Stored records
____
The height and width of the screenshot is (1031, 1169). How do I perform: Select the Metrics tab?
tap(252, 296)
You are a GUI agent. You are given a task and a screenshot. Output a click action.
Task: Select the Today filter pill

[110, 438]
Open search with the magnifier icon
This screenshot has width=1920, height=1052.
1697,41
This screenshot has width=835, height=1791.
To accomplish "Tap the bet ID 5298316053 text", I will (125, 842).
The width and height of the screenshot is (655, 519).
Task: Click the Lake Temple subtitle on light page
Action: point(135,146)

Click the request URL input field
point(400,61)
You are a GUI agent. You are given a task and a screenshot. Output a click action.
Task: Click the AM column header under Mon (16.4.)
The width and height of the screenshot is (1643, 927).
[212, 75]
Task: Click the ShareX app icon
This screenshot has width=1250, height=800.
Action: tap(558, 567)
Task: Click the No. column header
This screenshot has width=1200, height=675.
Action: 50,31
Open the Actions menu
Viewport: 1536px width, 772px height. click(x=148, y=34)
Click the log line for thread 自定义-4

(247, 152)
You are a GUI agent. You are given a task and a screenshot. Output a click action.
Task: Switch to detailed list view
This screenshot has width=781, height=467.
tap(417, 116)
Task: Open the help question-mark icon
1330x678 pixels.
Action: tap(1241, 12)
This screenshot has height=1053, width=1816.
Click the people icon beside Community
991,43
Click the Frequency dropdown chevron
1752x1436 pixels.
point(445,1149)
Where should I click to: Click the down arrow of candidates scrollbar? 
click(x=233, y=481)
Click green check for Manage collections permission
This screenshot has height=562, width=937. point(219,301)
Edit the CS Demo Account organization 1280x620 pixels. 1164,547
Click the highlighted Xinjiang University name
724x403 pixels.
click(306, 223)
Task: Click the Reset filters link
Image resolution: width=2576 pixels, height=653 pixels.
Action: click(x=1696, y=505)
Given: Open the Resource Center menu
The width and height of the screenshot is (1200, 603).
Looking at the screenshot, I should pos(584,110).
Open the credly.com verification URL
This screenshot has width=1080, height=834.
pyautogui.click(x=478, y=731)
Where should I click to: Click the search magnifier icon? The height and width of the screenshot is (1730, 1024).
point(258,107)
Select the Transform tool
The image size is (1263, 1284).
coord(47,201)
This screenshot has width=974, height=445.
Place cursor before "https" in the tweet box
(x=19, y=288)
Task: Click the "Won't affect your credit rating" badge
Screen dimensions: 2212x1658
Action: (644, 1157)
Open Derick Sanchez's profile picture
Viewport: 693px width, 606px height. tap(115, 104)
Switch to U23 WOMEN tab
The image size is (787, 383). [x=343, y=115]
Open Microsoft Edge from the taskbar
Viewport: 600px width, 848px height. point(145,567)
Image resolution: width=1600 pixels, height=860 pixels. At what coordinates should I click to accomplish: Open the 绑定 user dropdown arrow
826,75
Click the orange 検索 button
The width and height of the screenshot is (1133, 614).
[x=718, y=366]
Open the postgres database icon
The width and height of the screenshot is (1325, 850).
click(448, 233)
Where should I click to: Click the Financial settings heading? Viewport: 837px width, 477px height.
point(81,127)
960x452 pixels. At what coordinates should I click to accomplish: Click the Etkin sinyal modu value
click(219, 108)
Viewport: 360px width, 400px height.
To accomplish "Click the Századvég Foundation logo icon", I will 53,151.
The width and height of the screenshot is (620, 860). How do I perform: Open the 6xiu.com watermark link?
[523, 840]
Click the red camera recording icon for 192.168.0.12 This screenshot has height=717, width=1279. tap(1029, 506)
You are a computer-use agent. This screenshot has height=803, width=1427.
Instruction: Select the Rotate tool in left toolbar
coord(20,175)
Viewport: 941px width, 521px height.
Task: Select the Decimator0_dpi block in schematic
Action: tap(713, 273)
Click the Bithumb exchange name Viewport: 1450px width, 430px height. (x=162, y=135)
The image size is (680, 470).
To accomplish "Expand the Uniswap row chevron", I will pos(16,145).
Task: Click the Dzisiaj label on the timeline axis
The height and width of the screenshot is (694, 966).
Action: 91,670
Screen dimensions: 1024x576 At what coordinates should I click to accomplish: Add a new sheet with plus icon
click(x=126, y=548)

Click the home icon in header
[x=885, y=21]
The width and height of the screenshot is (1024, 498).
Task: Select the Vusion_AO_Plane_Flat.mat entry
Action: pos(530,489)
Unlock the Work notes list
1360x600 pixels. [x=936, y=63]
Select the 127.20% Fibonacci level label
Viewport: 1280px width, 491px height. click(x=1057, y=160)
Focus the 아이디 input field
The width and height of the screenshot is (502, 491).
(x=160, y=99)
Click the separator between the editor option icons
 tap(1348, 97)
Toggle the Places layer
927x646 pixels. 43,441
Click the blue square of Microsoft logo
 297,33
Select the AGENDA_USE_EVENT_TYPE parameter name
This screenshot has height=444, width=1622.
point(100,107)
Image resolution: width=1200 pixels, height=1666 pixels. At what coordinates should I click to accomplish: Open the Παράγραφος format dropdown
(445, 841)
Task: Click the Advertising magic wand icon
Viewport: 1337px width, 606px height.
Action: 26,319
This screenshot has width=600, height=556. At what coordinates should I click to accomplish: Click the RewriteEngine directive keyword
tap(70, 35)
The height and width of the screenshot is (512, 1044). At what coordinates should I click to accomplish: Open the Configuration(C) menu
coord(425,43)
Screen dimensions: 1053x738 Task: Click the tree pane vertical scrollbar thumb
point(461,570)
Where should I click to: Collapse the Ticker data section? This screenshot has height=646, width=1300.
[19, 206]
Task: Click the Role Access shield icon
____
■ Instructions to follow: Please return every line in the data that includes the string "column".

■ Reply:
Task: Click the AM column header under Mon (16.4.)
Task: Click the No. column header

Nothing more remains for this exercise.